• **Information shown**
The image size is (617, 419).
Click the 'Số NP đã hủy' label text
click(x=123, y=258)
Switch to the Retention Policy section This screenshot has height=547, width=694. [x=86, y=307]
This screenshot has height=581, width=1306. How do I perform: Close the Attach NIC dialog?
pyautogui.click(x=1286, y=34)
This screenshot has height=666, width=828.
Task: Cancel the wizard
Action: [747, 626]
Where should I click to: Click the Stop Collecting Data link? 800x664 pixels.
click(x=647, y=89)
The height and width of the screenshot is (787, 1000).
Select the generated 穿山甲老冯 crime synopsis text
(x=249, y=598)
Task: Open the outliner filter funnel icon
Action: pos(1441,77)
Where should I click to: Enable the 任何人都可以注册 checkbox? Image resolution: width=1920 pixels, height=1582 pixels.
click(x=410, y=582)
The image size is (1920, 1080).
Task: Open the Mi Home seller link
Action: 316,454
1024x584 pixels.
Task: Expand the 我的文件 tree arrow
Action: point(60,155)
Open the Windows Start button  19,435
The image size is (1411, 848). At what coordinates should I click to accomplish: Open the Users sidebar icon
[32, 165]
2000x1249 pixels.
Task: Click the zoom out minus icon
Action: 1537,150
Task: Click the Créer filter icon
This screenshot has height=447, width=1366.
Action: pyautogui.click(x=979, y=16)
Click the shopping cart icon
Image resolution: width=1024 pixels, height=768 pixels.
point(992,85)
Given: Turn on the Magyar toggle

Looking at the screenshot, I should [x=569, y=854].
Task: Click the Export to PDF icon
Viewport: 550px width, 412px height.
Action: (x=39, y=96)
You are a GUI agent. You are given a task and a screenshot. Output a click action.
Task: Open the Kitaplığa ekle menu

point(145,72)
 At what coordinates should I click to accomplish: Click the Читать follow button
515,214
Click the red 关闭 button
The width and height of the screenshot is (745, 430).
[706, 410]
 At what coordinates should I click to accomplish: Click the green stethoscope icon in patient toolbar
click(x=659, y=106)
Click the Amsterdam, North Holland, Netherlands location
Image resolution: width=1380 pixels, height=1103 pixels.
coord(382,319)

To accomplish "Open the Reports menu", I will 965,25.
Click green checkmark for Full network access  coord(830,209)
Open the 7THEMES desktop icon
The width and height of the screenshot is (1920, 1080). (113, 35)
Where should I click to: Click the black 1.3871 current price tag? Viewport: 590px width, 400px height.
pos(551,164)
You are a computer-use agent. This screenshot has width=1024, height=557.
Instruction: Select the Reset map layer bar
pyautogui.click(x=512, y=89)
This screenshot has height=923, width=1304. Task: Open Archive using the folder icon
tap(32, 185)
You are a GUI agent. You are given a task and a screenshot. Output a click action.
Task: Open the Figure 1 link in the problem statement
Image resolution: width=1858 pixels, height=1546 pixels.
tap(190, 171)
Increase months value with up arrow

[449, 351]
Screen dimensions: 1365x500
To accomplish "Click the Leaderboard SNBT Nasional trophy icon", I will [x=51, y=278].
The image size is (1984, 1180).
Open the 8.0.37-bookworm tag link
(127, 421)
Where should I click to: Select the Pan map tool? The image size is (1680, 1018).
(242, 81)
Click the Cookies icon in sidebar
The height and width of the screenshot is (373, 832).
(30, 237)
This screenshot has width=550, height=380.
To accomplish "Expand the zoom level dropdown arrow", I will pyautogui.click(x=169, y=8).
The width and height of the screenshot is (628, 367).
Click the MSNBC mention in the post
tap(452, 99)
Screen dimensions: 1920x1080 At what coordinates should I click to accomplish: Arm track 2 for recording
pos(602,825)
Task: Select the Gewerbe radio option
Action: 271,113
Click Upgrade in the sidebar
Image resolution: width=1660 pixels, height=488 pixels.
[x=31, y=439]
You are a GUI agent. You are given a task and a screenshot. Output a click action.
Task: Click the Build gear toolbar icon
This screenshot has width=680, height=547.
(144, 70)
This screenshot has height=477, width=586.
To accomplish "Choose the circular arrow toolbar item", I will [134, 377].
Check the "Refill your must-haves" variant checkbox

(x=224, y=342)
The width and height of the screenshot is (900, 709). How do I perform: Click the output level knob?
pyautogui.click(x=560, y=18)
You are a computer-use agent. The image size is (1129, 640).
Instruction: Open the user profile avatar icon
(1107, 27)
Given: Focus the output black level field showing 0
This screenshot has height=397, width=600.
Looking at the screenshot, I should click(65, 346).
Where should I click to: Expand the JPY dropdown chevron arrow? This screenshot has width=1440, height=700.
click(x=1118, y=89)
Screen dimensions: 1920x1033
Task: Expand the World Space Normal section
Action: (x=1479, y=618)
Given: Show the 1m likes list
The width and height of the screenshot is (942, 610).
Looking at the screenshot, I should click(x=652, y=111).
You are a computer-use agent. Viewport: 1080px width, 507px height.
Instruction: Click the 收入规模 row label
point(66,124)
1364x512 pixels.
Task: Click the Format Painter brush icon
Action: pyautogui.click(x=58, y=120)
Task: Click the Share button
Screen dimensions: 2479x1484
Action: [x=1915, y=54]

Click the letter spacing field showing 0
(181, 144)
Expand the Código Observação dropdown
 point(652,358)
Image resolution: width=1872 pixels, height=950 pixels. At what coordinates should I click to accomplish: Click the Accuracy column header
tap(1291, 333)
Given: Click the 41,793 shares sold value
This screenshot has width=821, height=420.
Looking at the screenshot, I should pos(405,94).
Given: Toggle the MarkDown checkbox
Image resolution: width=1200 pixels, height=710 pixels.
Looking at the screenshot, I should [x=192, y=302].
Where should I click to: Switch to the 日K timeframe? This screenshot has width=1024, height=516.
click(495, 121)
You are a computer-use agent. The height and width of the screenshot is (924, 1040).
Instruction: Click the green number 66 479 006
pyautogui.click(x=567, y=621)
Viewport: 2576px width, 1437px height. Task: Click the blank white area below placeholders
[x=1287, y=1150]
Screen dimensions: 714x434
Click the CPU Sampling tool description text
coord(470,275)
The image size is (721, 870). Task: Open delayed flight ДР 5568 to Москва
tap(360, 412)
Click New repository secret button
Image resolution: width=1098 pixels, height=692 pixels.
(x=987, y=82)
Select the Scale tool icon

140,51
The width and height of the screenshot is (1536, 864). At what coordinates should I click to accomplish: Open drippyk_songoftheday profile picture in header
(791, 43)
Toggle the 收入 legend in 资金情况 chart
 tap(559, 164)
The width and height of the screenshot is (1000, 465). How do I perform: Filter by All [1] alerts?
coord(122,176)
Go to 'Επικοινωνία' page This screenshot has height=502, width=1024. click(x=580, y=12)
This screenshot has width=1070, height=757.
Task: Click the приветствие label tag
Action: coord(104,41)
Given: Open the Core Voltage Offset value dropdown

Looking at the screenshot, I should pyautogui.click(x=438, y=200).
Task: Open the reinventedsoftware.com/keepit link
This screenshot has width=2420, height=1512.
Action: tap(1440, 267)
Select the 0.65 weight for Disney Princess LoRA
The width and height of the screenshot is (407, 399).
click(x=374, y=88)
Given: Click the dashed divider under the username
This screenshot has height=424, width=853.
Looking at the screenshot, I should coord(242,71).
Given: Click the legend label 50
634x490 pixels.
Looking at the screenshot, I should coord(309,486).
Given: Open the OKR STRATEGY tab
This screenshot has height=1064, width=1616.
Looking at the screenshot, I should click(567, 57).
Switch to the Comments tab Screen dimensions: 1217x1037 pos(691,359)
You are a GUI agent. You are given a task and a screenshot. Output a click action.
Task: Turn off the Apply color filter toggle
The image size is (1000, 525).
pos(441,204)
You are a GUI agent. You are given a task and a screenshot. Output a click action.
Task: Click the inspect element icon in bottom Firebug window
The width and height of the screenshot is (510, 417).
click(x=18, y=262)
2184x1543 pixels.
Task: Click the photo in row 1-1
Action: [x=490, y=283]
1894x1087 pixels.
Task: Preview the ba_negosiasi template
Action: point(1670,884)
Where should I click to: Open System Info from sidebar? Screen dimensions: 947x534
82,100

• **Exercise**
Can you copy the data verbatim, starting at the line that contains "Switch to the Comments" and stopping after the last line of the data?

• **Answer to this problem**
Switch to the Comments tab Screen dimensions: 1217x1037 pos(691,359)
You are a GUI agent. You are given a task and a screenshot. Output a click action.
Task: Turn off the Apply color filter toggle
The image size is (1000, 525).
pos(441,204)
You are a GUI agent. You are given a task and a screenshot. Output a click action.
Task: Click the inspect element icon in bottom Firebug window
The width and height of the screenshot is (510, 417).
click(x=18, y=262)
2184x1543 pixels.
Task: Click the photo in row 1-1
Action: [x=490, y=283]
1894x1087 pixels.
Task: Preview the ba_negosiasi template
Action: point(1670,884)
Where should I click to: Open System Info from sidebar? Screen dimensions: 947x534
82,100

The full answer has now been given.